Henry A. Kissinger trained his statecraft on the pursuit of order between states in the international system. He is therefore not usually remembered for his peacemaking achievements. Indeed, he was intensely suspicious of pursuing peace. And yet, in the Middle East, where he devoted much of his energies as secretary of state, he laid the foundation for an Arab-Israeli peace which has managed to withstand all the challenges of Middle Eastern wars that have followed. What lay behind this unusual and oft-overlooked achievement? And what might Kissinger, who died on Wednesday, have done to resolve the Israeli-Palestinian war that rages today?

In Kissinger’s mind, it was always critical to avoid bringing too much passion to the pursuit of peace. He recognized that kings and emperors throughout history — and the American presidents who succeeded them — would be tempted to use their immense power to try to end conflicts. But that instinct needed to be resisted, Kissinger believed, because giving in to it was more likely to lead to more war. He called this “the paradox of peace.” Instead, Kissinger favored an incremental approach to peacemaking: a step-by-step process that would ameliorate conflict and buy time for the warring parties to come to terms with one another, learn to live together and, eventually, end their conflict.

This was his approach to Middle East peacemaking when, as secretary of state 50 years ago, he was confronted by the surprise Yom Kippur War, launched against Israel by Egypt and Syria. And it would probably have been his approach to the conflict that has broken out now between Hamas and Israel.

In 1973, Kissinger acted quickly to achieve a cease-fire (it took 16 days) and then launched a peace process — but one aimed at interim agreements, not end-of-conflict deals. Over the next three years, through tireless shuttle diplomacy, he negotiated two disengagement of forces agreements between Israel and Egypt and one between Israel and Syria. These had the effect of taking Egypt out of the conflict with Israel, stabilizing the border between Israel and Syria, and making it impossible for other Arab states to contemplate going back to war. The order he was able to create between Israel and its Arab state neighbors has been maintained ever since, eventually giving way to peace accords with a widening circle of Arab states, with Saudi Arabia next in line. It took some 40 years for most Arab states to come to terms with Israel, vindicating Kissinger’s reservations about rushing to final agreements before all the players were ready.

Not all the Middle East players were willing to conform to Kissinger’s incremental approach during the 1970s. Egyptian President Anwar Sadat and Israeli leaders Yitzhak Rabin and, later, Menachem Begin were keen to end their conflict, but Kissinger refused to indulge them. Then, Jimmy Carter, true to the presidential peacemaking urges that Kissinger most feared, took up the challenge and succeeded in negotiating the breakthrough at Camp David that produced the 1979 Israel-Egypt peace treaty.

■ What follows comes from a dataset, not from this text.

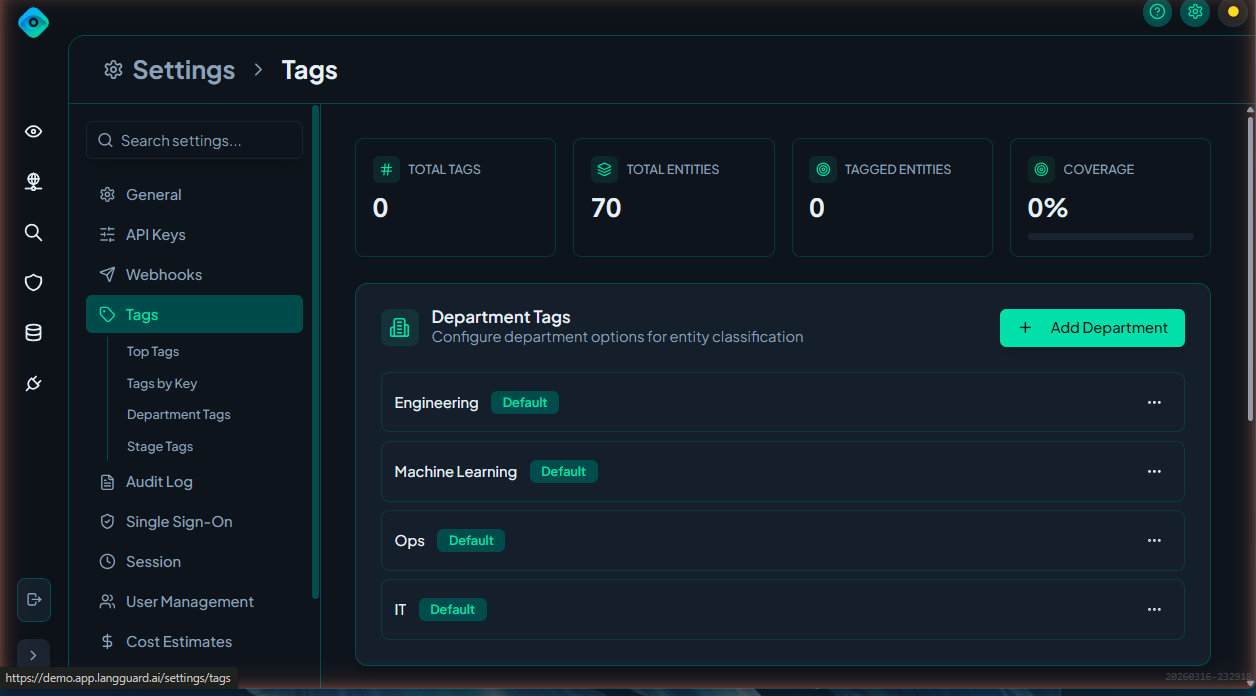Open the globe network icon in sidebar
Screen dimensions: 1256x696
33,182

I asked Kissinger recently whether he had any regrets about not trying for that peace. He said, “No. I was happy it happened, but I was always worried that if I pushed the parties too hard toward peace I would end up breaking the process.” It was that innate conservatism that wedded him to his step-by-step approach, even if it meant missing opportunities for breakthroughs.

The wisdom of Kissinger’s caution was borne out at Camp David II in 2000, when President Bill Clinton and Israeli Prime Minister Ehud Barak tried and failed to impose a far-reaching end-of-conflict deal on Palestinian leader Yasser Arafat, leading to the outbreak of the second intifada. Israelis and Palestinians have been mired ever since in the most horrendous conflict.

What would Kissinger have done about today’s war in Gaza? His pursuit of order was focused on relations between states. Non-state, revolutionary actors such as Hamas had to be neutralized and denied the ability to disrupt the region. He would then look to the neighboring Arab states to work with Israel to reestablish a more durable order. He supported statehood for the Palestinians as a way to eventually resolve the conflict. But he believed in an incremental process in which the Palestinians would acquire “attributes of statehood” — building governing institutions that would eventually lead them to acquiring independence.

He would have been the first to warn against any attempt to end the conflict by imposing a two-state solution. Instead, he would have wanted a process that would begin by introducing Palestinian governance back into Gaza under a trusteeship in which Egypt and other Arab states would help maintain order. He would have had no objection to holding out the two-state solution as the eventual endpoint, as long as everyone understood it would need to be preceded by a process of building capabilities and confidence one step at a time.

Kissinger’s cautious, conservative statecraft helped create the mainstays of order between Israel and its Arab state neighbors that has stood the test of time. When Israelis and Palestinians eventually reconcile — unfortunately, a long time from now — it should be remembered that Henry Kissinger’s peacemaking diplomacy helped create the framework that made it possible.